I don't, on the other hand, want to go too far down the legal pluralism road. In the end, one task for legal history (for what legal history might “do”) should be, I suspect, to find a balance between law as universalizing and hegemonic and law as a space for conflict and as an arena for disparate and distinctive worldviews and understandings. I don't want to deny the former while finding space for the latter. As the legal anthropologist Paul Dresch put it in a particularly helpful survey of a multitude of studies of legal systems in many times and places, textual and formal law offers something close to a general public morality. In studying particularities and contradictions and diversions, in emphasizing “legalities,” one does not want to lose the capacity to explore the history of that (changing and contingent) general public morality that state law (written law) may occasionally and intermittently express. As well as the coercions and violence of state law.Footnote 59 As well as the ways that law offers a primary strategic field of action, a somewhat less violent alternative to the war of all against all.

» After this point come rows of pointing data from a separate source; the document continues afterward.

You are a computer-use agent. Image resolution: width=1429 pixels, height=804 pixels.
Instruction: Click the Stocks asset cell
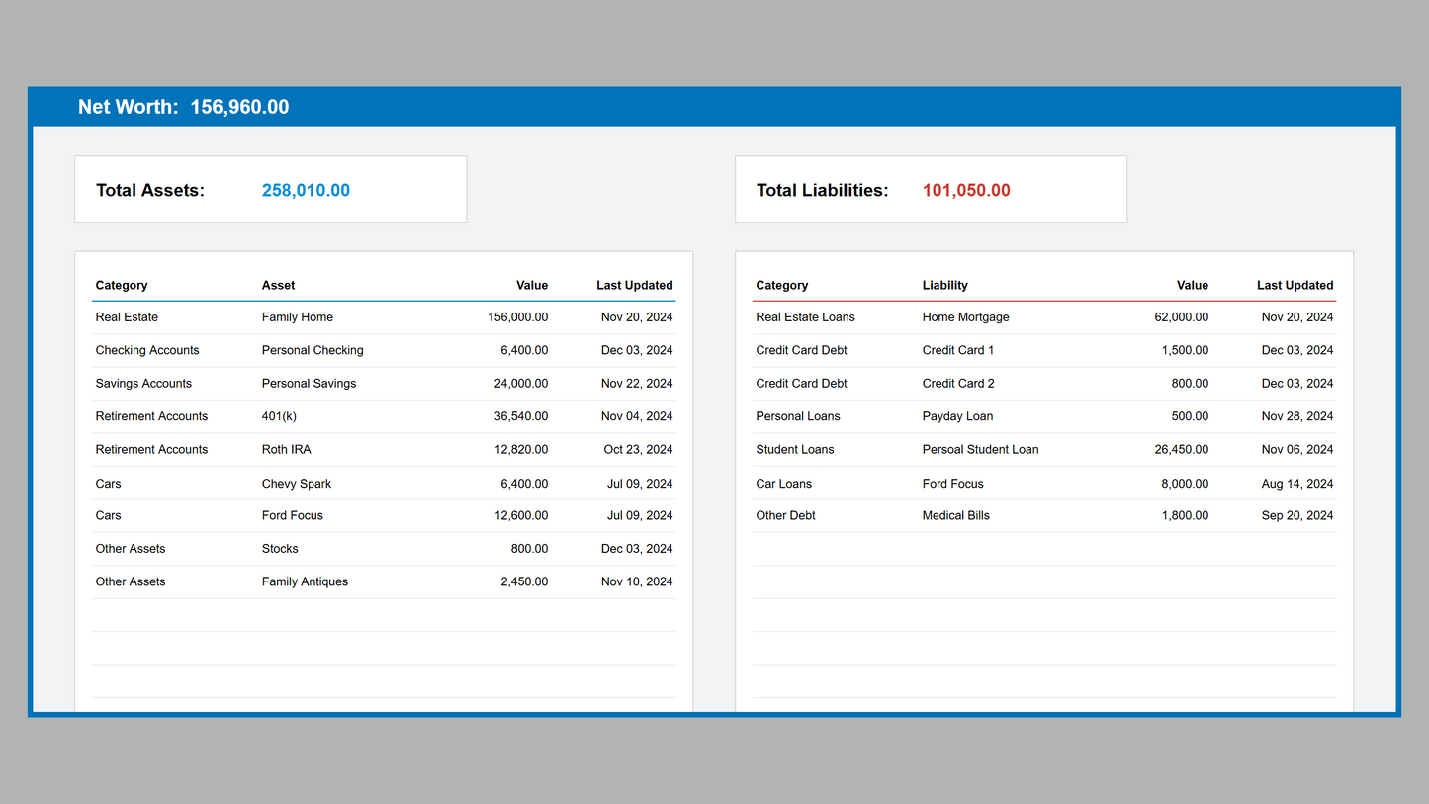point(280,549)
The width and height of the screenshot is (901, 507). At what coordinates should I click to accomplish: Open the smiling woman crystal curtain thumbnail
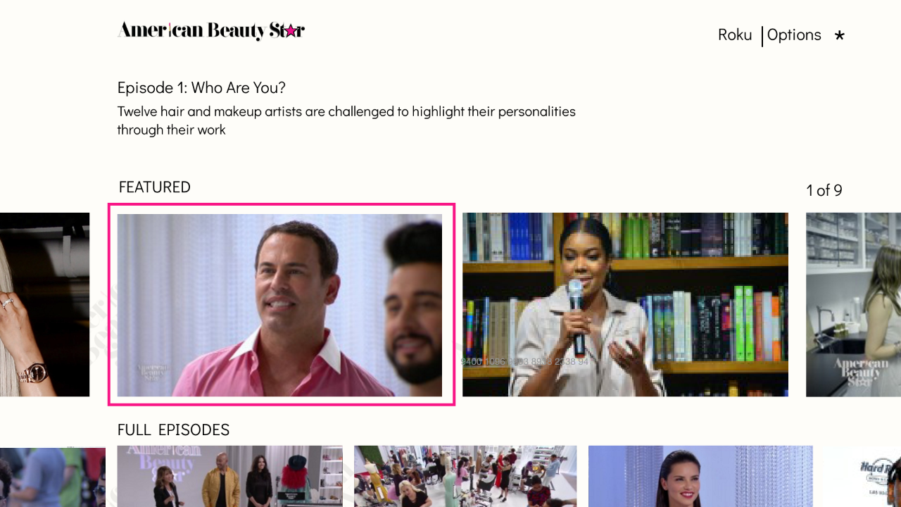[x=700, y=476]
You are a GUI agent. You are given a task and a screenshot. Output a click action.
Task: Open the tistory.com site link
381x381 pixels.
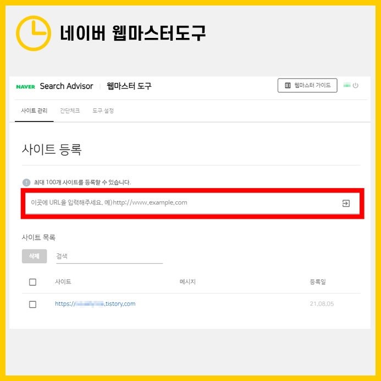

So, I end with questions that I have raised, but certainly not answered, throughout these fragments: Should one understand “doing” legal history as something apart from academic law, as well as apart from many historical practices? What does it mean to “do” legal history, with passion and care and commitment, and with a sense of love for our sources? How should “we” (those who are or aspire to be legal historians), understand who we are and what we do? And what is the law that is our subject?